How many grams of NH4Cl do I have to add to 500 mL of 0.100 M NH4OH to have a pH of 9.40?
Kb= 1.8 x 10^-5
[OH-]= 2.51 x^-5 M
Kb = (NH4^+)(OH^-)/(NH4OH)
Solve for (NH4^+).
Then M NH4^+ = moles NH4^+/L
You know M and L, solve for moles.
Then moles NH4Cl = grams NH4Cl/molar mass MH4Cl. Solve for grams.
To find out how many grams of NH4Cl you need to add to 500 mL of 0.100 M NH4OH to achieve a pH of 9.40, we can use the concept of the Henderson-Hasselbalch equation and the relationship between pH, pOH, and the concentration of hydroxide ions.
Step 1: Calculate the pOH using the given [OH-] concentration.
pOH = -log10([OH-])
pOH = -log10(2.51 x 10^-5)
pOH ≈ 4.60
Step 2: Convert the pOH to pH using the relationship pH + pOH = 14.
pH + 4.60 = 14
pH ≈ 9.40
Step 3: Determine the concentration of NH4+ ions in the solution using the pOH value and the Kb value of NH4OH.

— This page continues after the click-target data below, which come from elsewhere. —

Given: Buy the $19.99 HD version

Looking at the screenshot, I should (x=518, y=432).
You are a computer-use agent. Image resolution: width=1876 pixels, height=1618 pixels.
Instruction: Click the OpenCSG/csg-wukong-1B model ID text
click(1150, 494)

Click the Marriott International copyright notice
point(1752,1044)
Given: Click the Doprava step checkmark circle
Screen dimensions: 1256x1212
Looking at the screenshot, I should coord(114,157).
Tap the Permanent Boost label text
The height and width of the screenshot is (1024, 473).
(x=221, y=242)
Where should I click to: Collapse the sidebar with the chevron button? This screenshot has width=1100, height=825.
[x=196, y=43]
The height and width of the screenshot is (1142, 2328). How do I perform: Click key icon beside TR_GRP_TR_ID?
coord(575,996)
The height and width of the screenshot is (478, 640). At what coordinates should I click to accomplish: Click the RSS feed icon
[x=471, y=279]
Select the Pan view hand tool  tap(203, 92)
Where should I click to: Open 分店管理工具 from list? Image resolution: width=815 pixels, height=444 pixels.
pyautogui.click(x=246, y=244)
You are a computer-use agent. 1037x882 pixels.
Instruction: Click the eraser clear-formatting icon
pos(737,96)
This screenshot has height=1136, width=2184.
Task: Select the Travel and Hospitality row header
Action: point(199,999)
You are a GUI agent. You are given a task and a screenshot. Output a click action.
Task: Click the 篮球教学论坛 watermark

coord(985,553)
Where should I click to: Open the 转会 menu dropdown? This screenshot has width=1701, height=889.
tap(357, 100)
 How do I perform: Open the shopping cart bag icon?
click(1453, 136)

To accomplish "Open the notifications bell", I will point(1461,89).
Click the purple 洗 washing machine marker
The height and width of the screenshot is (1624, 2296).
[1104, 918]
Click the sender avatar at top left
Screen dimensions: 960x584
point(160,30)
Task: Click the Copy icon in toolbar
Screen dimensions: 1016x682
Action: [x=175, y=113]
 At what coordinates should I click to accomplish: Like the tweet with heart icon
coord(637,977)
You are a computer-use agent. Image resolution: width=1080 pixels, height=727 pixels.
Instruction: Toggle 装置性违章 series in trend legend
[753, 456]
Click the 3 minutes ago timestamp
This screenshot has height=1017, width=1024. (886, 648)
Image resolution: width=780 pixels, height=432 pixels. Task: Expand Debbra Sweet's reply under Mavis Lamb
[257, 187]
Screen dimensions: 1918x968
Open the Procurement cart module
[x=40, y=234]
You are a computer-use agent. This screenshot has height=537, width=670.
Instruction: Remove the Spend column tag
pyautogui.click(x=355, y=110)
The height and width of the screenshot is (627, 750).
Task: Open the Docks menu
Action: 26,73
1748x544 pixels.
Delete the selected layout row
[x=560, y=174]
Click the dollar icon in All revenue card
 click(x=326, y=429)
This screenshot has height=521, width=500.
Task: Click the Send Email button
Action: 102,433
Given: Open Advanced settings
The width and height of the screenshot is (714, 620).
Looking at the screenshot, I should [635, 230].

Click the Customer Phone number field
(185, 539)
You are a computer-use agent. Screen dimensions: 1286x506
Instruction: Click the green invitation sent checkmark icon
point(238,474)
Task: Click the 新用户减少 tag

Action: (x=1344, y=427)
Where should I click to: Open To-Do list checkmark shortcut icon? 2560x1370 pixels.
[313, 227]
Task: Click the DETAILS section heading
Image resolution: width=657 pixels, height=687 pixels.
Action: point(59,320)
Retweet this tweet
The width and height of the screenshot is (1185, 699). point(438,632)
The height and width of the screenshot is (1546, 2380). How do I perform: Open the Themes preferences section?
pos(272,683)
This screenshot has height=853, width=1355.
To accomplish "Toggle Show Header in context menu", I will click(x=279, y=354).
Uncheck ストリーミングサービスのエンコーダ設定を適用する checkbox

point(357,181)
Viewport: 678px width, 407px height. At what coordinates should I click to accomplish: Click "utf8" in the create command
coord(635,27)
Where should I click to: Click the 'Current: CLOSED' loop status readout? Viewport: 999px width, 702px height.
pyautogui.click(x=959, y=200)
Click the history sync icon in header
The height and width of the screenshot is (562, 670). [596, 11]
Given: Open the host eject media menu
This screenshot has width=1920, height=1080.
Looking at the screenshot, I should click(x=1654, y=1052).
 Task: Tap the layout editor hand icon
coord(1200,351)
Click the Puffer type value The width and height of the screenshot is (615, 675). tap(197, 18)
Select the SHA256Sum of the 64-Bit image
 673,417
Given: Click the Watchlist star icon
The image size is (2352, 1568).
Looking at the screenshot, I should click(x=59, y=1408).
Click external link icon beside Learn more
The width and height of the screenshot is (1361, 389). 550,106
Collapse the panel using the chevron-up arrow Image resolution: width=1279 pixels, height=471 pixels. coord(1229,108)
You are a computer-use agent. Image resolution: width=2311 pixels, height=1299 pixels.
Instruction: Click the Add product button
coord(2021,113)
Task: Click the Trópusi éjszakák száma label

Kb = [NH4+][OH-] / [NH4OH]
1.8 x 10^-5 = [NH4+][2.51 x 10^-5] / 0.100
[NH4+] = (1.8 x 10^-5) * (0.100) / (2.51 x 10^-5)
[NH4+] ≈ 7.17 x 10^-5 M
Step 4: Calculate the moles of NH4+ ions in the 500 mL of NH4OH solution.
moles = concentration * volume
moles = 7.17 x 10^-5 M * 0.500 L
moles ≈ 3.59 x 10^-5 moles
Step 5: Convert the moles of NH4+ ions to grams using the molar mass of NH4Cl.
The molar mass of NH4Cl = 53.49 g/mol (14.01 g/mol for N + 1.01 g/mol for H + 35.45 g/mol for Cl).
grams = moles * molar mass
grams = 3.59 x 10^-5 moles * 53.49 g/mol
grams ≈ 1.92 x 10^-3 grams
Therefore, you need to add approximately 1.92 milligrams (mg) of NH4Cl to 500 mL of 0.100 M NH4OH to achieve a pH of 9.40.